For a given square matrix of distinct integers 1..n² (possible side length n at least between 3 and 27), its Delacorte Number is the sum of the products gcd(a, b) × distance²(a, b) for each distinct pair of integers {a, b}.

The following example shows a 3×3 square with a Delacorte Number of 160.

3 2 9
4 1 8
5 6 7

In this square we have 36 distinct pairs to calculate, for example the pair 4 and 6: gcd(4, 6) × distance²(4, 6) = 4

Another example square for testing - this has a Delacorte Number of 5957:

10  8 11 14 12
21  4 19  7  9
 5 13 23  1 16
18  3 17  2 15
24 22 25  6 20

Delacorte Numbers are taken from this programming contest - see there for further details... The contest ended in January 2015. It was great fun!

Rules:

Necessary line breaks count as 1 char. You may post your golfed solution with line breaks, but they are only counted if necessary in that language.
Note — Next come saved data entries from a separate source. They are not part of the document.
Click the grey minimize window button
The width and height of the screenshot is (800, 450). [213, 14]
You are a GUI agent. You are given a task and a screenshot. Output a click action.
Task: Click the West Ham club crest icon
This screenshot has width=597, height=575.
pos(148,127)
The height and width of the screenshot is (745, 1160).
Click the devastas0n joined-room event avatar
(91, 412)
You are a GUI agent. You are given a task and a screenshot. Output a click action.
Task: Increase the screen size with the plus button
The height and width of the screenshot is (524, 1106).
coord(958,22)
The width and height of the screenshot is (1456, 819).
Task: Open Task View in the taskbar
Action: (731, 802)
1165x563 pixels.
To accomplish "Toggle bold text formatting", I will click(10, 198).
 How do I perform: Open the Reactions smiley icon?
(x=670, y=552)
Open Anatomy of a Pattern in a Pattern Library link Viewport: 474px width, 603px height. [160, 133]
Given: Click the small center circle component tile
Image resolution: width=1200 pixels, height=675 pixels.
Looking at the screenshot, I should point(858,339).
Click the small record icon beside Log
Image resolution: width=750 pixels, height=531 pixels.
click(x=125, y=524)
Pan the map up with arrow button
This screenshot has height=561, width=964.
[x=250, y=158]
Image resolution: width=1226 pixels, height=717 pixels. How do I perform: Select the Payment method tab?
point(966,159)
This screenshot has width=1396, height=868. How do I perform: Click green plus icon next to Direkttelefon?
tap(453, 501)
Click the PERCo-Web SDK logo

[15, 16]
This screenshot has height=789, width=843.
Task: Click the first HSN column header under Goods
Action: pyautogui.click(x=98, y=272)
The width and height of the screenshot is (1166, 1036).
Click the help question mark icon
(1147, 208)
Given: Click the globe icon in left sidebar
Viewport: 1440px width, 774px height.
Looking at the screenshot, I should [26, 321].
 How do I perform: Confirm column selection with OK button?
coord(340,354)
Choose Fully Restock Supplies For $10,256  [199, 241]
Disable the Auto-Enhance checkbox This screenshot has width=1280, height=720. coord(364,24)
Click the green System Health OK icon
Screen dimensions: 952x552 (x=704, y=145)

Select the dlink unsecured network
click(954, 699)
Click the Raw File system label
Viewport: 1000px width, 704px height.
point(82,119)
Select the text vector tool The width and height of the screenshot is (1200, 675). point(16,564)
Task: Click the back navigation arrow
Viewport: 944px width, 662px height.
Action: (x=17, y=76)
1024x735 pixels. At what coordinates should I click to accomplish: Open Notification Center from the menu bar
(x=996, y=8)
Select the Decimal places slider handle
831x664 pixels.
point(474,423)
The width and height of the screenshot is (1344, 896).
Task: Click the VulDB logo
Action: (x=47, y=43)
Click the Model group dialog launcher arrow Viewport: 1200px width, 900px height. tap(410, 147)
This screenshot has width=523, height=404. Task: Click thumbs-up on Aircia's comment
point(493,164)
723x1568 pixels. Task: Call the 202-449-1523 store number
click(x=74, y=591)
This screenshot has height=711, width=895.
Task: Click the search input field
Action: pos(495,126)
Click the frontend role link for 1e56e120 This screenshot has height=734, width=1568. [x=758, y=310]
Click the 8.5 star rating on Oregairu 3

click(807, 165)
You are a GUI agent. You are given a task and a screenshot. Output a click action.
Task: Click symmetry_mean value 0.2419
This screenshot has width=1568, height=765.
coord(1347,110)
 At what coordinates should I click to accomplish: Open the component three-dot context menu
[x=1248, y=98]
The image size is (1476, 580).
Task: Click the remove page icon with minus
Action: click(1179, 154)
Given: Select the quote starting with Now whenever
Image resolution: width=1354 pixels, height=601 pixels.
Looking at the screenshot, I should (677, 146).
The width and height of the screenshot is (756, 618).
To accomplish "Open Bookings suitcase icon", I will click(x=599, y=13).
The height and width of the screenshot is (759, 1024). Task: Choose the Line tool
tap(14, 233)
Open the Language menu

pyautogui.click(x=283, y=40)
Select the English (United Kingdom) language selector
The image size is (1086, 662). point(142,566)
You can choose how to handle input and output and you don't have to count the necessary framework of your language, like standard-includes or main function headers. Only the actual code counts (including shortcut/alias definitions), like in this C# example:

namespace System
{
    using Collections.Generic;
    using I=Int32; //this complete line counts
    class Delacorte
    {
        static I l(I[]a){return a.Length;} //of course this complete line counts

        static void CalculateSquare(int[] a, out int r)
        {
            r=0;for(I i=l(a);i-->0;)r+=a[i]; //here only this line counts
        }

        static void Main()
        {
            int result;
            CalculateSquare(new int[] { 1, 2, 3, 4, 5, 6, 7, 8, 9 }, out result);
            Console.Write(result); //should output 140 for the example
            Console.ReadKey();
        }
    }
}

You may also input the square as 2-dimensional array or from a prompt or as string or some standard collection type. A 2-dimensional array is the only way not having to calculate the side length of the square yourself.
A sub-function for the actual work is not required, you could also put the code directly within Main().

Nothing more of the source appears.